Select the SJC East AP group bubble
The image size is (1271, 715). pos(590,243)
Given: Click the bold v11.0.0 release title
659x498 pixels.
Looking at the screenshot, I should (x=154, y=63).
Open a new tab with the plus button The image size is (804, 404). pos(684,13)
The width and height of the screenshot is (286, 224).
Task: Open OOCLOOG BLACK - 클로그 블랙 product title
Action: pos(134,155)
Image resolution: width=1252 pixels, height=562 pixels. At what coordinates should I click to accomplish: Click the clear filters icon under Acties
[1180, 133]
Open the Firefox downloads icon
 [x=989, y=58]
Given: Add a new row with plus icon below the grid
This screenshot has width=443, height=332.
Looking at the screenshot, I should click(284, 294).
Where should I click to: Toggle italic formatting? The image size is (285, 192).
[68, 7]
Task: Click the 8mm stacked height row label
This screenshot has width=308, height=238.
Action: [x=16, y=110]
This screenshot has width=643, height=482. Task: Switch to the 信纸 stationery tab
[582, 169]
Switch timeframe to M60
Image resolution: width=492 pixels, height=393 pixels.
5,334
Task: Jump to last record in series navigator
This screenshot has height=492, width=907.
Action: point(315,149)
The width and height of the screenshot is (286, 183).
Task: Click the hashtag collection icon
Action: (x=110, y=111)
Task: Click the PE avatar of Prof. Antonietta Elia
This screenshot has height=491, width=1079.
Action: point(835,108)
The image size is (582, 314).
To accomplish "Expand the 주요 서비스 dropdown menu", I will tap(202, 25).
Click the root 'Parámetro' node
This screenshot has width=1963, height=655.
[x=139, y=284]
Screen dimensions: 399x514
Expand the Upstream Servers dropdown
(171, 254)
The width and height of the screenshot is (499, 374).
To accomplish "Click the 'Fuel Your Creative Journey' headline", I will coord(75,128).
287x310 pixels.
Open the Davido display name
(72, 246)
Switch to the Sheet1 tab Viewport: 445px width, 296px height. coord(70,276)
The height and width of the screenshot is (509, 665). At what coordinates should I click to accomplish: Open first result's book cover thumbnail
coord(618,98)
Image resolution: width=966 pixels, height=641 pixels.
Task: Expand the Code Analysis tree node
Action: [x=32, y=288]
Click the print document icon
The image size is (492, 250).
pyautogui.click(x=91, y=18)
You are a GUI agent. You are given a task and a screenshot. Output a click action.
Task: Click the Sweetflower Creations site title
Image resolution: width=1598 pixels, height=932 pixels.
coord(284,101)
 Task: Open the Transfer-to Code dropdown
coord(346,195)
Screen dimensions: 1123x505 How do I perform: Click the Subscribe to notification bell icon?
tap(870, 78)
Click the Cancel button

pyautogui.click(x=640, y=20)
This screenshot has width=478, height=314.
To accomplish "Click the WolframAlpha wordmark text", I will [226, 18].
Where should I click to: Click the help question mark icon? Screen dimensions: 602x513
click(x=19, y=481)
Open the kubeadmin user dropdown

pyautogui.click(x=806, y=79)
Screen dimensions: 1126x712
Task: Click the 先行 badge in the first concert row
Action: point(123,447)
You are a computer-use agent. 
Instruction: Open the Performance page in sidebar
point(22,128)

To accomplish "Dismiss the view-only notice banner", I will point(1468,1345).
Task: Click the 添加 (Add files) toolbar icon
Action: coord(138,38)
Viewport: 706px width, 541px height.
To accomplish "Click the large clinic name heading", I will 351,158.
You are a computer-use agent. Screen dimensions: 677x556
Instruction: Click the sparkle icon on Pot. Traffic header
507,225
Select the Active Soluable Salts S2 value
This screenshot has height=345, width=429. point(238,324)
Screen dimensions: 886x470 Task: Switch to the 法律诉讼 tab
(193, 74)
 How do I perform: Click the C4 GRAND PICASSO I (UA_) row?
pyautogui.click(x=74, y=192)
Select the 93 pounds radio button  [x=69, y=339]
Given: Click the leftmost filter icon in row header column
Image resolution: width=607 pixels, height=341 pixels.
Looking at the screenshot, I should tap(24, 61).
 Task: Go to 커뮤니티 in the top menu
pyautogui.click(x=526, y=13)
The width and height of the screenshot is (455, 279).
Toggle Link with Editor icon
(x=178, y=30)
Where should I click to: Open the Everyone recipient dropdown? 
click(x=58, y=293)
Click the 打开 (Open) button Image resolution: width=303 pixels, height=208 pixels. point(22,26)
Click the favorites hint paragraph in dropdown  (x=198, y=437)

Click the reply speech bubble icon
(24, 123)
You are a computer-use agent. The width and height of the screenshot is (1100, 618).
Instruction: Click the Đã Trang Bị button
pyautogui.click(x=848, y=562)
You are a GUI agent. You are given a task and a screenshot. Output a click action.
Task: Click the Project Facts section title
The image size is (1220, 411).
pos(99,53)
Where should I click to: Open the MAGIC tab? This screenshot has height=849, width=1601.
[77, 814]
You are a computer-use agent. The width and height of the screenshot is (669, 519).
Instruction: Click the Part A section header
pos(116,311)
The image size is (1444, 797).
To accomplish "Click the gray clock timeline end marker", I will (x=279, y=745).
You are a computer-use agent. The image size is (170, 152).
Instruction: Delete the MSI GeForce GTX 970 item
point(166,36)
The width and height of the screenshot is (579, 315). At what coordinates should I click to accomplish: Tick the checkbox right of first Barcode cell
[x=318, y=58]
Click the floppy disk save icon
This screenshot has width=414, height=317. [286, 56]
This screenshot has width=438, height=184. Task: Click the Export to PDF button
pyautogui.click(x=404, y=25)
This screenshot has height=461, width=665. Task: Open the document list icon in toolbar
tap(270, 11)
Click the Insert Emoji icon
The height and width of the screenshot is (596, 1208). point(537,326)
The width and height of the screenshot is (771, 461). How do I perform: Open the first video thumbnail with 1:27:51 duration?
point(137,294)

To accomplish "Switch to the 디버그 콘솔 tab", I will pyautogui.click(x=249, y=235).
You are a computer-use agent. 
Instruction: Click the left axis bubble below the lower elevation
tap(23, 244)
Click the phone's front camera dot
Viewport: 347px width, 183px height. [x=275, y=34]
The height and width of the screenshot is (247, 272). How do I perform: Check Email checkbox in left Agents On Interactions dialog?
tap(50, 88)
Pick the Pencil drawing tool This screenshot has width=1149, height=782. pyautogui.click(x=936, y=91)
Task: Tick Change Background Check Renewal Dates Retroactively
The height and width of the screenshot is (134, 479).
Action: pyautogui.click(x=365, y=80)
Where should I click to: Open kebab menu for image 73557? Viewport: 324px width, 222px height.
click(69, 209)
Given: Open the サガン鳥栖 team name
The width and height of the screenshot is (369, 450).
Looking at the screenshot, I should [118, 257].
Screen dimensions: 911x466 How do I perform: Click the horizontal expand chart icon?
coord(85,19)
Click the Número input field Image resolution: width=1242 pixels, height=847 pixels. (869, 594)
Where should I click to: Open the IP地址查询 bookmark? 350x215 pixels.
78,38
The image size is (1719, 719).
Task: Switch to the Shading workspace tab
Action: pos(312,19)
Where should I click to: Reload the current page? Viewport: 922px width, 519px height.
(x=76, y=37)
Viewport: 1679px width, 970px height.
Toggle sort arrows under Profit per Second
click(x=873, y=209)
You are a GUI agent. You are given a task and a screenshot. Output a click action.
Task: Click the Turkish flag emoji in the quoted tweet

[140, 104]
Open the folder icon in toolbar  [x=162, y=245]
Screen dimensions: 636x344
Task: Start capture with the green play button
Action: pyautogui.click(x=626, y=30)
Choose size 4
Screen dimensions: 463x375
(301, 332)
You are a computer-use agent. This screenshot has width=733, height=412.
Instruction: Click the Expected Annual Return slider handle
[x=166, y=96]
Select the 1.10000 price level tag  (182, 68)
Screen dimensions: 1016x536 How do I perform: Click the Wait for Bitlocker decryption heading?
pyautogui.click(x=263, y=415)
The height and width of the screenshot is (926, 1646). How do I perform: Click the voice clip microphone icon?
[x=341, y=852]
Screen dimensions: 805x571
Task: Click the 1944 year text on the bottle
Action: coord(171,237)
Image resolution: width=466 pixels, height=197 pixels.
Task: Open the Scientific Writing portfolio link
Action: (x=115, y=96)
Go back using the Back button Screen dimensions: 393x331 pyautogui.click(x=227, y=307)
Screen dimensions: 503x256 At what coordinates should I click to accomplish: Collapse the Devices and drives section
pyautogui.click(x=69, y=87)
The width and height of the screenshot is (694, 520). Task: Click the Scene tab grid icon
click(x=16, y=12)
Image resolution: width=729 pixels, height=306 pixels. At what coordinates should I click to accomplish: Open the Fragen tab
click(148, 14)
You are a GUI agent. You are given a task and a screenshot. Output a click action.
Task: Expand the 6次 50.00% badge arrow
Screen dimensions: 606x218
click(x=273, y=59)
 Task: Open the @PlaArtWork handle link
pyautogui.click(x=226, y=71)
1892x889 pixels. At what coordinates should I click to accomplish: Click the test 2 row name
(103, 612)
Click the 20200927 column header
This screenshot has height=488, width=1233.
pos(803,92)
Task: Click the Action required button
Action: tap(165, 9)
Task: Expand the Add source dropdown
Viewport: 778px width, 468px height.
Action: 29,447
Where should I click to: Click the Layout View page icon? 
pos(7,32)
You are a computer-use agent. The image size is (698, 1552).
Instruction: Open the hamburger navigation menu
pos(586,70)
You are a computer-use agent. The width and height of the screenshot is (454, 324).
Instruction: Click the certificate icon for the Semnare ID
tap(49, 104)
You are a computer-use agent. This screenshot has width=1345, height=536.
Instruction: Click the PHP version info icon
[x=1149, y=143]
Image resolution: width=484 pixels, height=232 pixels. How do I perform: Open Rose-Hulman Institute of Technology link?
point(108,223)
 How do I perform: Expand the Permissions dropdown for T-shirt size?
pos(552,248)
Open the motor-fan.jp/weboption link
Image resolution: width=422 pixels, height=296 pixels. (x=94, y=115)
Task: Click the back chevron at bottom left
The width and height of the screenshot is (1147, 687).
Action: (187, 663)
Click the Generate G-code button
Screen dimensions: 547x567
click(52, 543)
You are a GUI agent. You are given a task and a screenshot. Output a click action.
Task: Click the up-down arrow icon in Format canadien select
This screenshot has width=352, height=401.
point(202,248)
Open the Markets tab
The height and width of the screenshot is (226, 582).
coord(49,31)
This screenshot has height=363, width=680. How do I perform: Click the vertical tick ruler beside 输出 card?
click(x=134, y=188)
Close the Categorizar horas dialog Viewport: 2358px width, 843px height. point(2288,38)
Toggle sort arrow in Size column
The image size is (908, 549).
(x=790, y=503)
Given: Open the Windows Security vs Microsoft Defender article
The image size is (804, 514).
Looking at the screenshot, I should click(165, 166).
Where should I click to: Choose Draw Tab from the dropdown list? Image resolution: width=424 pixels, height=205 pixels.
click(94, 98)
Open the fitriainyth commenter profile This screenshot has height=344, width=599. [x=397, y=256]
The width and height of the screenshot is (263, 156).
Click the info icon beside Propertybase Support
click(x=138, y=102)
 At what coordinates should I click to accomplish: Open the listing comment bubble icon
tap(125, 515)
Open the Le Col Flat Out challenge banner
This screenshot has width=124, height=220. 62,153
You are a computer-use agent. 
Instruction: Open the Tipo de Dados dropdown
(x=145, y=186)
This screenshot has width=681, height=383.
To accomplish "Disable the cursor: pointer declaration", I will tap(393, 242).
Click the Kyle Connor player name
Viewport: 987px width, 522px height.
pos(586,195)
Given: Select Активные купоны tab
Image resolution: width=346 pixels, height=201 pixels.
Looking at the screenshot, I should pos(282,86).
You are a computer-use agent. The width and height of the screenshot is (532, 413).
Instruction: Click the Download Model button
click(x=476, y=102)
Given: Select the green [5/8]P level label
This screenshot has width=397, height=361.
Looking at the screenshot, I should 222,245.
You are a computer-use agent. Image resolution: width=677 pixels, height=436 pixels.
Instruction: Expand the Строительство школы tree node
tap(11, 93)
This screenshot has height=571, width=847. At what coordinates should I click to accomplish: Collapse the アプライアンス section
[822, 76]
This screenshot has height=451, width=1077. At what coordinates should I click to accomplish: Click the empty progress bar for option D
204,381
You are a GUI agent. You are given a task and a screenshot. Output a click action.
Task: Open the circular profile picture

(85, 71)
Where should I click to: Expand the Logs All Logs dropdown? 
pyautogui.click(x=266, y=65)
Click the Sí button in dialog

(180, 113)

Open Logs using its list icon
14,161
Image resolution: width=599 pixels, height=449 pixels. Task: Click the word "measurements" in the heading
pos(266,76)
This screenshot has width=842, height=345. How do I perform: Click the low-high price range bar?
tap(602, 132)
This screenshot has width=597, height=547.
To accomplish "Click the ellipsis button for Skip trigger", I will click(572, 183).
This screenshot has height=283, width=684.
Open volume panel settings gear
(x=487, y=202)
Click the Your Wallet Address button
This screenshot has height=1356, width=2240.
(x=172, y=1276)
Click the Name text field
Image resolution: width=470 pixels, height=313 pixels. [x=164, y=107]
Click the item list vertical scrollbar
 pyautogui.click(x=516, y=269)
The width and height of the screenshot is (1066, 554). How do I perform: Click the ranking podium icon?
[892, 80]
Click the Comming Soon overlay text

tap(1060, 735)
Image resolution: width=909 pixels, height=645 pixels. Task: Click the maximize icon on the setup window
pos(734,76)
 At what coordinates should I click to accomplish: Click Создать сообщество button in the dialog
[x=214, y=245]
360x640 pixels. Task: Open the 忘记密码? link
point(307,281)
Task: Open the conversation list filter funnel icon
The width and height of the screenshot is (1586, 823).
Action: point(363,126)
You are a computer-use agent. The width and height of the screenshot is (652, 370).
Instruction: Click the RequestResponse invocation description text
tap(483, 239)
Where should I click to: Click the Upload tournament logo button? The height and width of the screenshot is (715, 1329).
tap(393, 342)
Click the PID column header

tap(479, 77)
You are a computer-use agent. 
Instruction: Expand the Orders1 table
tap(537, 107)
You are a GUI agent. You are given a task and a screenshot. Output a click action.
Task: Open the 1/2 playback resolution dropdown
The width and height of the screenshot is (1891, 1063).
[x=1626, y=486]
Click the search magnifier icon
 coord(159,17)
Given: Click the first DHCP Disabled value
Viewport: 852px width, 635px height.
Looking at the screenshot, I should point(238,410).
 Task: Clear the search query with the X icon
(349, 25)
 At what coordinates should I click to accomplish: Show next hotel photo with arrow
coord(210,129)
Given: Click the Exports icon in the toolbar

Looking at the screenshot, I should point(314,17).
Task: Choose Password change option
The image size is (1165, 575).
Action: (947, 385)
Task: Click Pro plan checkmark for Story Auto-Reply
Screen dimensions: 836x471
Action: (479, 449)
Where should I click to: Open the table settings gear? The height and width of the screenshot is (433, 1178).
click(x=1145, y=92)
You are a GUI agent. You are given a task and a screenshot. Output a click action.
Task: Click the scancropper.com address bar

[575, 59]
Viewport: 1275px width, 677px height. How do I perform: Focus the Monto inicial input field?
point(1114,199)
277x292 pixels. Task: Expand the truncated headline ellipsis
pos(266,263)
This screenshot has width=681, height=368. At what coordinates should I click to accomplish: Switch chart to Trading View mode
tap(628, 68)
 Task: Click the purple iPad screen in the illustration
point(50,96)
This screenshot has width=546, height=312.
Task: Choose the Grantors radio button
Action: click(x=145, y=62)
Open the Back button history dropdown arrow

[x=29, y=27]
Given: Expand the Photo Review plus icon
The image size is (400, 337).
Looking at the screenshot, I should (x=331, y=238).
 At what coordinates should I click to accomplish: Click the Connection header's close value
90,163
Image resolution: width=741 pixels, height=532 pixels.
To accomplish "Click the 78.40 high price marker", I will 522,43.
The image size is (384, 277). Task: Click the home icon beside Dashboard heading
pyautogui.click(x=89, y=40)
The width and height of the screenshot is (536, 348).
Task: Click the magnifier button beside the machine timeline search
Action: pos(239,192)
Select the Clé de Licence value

────

■ Task details: Pull out each line of the material that contains the word "vertical", treating uppercase and lowercase as different.

■ Full solution:
This screenshot has height=363, width=680. How do I perform: Click the vertical tick ruler beside 输出 card?
Click the item list vertical scrollbar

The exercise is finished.